(Data extracted from a collection)
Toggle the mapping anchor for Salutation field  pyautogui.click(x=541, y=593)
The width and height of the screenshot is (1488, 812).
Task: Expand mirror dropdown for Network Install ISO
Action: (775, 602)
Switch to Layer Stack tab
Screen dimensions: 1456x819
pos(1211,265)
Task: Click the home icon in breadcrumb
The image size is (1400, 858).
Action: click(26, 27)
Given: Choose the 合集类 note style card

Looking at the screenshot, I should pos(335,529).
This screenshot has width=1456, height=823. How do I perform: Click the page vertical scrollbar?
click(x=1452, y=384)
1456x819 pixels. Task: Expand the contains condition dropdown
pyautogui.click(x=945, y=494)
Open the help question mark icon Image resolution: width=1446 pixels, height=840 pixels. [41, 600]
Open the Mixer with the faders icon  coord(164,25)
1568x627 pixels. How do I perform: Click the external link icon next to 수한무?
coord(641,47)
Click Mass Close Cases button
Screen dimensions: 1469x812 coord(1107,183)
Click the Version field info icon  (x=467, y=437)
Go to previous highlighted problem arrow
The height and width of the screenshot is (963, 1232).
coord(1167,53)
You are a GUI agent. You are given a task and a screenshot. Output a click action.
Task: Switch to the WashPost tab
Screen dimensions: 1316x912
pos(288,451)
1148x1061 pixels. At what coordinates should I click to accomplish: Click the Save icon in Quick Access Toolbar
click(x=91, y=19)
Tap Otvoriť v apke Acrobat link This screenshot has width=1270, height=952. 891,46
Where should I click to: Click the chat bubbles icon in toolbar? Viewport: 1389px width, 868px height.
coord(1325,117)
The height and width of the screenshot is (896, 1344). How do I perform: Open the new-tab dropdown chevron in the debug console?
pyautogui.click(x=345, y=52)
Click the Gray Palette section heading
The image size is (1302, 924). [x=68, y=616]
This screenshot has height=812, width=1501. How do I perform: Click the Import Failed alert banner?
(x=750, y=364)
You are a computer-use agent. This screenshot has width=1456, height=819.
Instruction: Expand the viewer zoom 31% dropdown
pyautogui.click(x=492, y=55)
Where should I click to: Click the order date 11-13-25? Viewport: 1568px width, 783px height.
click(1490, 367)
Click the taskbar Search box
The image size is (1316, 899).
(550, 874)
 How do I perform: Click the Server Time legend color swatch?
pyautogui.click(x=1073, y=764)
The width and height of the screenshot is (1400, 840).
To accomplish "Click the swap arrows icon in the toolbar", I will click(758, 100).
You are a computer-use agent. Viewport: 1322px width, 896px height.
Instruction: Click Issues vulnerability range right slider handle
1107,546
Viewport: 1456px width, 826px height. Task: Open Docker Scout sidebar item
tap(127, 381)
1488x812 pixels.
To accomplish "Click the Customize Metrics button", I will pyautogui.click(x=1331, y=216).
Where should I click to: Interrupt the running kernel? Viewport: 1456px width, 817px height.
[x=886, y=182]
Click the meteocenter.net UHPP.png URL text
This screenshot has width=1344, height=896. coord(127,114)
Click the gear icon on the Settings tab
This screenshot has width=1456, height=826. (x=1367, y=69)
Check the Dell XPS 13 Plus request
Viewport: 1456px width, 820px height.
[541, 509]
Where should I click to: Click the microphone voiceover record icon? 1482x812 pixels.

Task details:
Each line of the records belongs in the answer, reproduced exactly.

Output for this task:
Toggle the mapping anchor for Salutation field  pyautogui.click(x=541, y=593)
The width and height of the screenshot is (1488, 812).
Task: Expand mirror dropdown for Network Install ISO
Action: (775, 602)
Switch to Layer Stack tab
Screen dimensions: 1456x819
pos(1211,265)
Task: Click the home icon in breadcrumb
The image size is (1400, 858).
Action: click(26, 27)
Given: Choose the 合集类 note style card

Looking at the screenshot, I should pos(335,529).
This screenshot has width=1456, height=823. How do I perform: Click the page vertical scrollbar?
click(x=1452, y=384)
1456x819 pixels. Task: Expand the contains condition dropdown
pyautogui.click(x=945, y=494)
Open the help question mark icon Image resolution: width=1446 pixels, height=840 pixels. [41, 600]
Open the Mixer with the faders icon  coord(164,25)
1568x627 pixels. How do I perform: Click the external link icon next to 수한무?
coord(641,47)
Click Mass Close Cases button
Screen dimensions: 1469x812 coord(1107,183)
Click the Version field info icon  (x=467, y=437)
Go to previous highlighted problem arrow
The height and width of the screenshot is (963, 1232).
coord(1167,53)
You are a GUI agent. You are given a task and a screenshot. Output a click action.
Task: Switch to the WashPost tab
Screen dimensions: 1316x912
pos(288,451)
1148x1061 pixels. At what coordinates should I click to accomplish: Click the Save icon in Quick Access Toolbar
click(x=91, y=19)
Tap Otvoriť v apke Acrobat link This screenshot has width=1270, height=952. 891,46
Where should I click to: Click the chat bubbles icon in toolbar? Viewport: 1389px width, 868px height.
coord(1325,117)
The height and width of the screenshot is (896, 1344). How do I perform: Open the new-tab dropdown chevron in the debug console?
pyautogui.click(x=345, y=52)
Click the Gray Palette section heading
The image size is (1302, 924). [x=68, y=616]
This screenshot has height=812, width=1501. How do I perform: Click the Import Failed alert banner?
(x=750, y=364)
You are a computer-use agent. This screenshot has width=1456, height=819.
Instruction: Expand the viewer zoom 31% dropdown
pyautogui.click(x=492, y=55)
Where should I click to: Click the order date 11-13-25? Viewport: 1568px width, 783px height.
click(1490, 367)
Click the taskbar Search box
The image size is (1316, 899).
(550, 874)
 How do I perform: Click the Server Time legend color swatch?
pyautogui.click(x=1073, y=764)
The width and height of the screenshot is (1400, 840).
To accomplish "Click the swap arrows icon in the toolbar", I will click(758, 100).
You are a computer-use agent. Viewport: 1322px width, 896px height.
Instruction: Click Issues vulnerability range right slider handle
1107,546
Viewport: 1456px width, 826px height. Task: Open Docker Scout sidebar item
tap(127, 381)
1488x812 pixels.
To accomplish "Click the Customize Metrics button", I will pyautogui.click(x=1331, y=216).
Where should I click to: Interrupt the running kernel? Viewport: 1456px width, 817px height.
[x=886, y=182]
Click the meteocenter.net UHPP.png URL text
This screenshot has width=1344, height=896. coord(127,114)
Click the gear icon on the Settings tab
This screenshot has width=1456, height=826. (x=1367, y=69)
Check the Dell XPS 13 Plus request
Viewport: 1456px width, 820px height.
[541, 509]
Where should I click to: Click the microphone voiceover record icon? 1482x812 pixels.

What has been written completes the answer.